Element and text position data
»»
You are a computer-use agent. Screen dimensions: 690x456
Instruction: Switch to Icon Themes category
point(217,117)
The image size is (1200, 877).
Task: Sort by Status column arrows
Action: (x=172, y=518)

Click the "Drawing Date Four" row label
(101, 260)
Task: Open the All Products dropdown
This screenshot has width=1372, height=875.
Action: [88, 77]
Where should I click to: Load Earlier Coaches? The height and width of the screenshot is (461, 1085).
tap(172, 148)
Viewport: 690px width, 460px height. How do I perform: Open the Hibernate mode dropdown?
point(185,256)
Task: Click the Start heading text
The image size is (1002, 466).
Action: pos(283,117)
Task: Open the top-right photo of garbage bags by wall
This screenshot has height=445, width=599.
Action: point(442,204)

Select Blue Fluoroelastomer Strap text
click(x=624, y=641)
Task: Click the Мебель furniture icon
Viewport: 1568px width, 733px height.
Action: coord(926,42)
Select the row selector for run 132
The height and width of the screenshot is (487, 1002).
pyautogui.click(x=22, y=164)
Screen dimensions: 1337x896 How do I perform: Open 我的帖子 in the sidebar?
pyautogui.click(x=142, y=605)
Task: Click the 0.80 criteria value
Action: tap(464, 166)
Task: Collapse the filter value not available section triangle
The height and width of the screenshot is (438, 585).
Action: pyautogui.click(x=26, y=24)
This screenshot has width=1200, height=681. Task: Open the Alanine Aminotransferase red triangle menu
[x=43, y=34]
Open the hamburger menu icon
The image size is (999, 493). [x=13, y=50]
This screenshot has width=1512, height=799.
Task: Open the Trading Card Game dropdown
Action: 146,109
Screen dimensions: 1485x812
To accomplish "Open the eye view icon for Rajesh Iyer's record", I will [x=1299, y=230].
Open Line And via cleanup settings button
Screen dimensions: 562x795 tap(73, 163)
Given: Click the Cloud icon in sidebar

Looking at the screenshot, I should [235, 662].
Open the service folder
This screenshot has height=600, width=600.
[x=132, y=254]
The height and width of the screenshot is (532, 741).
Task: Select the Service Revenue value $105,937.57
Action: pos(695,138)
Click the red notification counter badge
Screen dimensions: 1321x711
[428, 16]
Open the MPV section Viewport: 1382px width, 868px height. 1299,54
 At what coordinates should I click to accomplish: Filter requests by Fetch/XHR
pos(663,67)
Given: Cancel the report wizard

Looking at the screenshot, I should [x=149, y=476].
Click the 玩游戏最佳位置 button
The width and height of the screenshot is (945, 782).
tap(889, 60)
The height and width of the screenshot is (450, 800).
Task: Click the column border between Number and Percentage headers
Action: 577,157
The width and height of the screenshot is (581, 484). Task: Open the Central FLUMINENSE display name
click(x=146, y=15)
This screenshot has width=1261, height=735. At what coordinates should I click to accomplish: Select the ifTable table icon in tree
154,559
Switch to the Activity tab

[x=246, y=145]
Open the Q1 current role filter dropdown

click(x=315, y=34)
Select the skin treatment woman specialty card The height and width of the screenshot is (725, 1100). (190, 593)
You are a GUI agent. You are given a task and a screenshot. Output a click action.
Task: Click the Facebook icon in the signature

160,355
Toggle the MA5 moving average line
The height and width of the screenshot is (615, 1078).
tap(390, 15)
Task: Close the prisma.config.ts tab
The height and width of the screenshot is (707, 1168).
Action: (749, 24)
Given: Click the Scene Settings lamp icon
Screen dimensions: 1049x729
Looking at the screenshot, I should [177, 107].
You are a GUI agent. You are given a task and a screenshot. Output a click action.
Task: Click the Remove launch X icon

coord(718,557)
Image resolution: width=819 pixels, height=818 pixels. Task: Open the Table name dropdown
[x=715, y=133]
««
◆ WRITTEN TASK ◆
How many lines of the records above contain the string "what"? Treat uppercase and lowercase as different, and reply with the number alone.

◆ TASK ANSWER ◆
2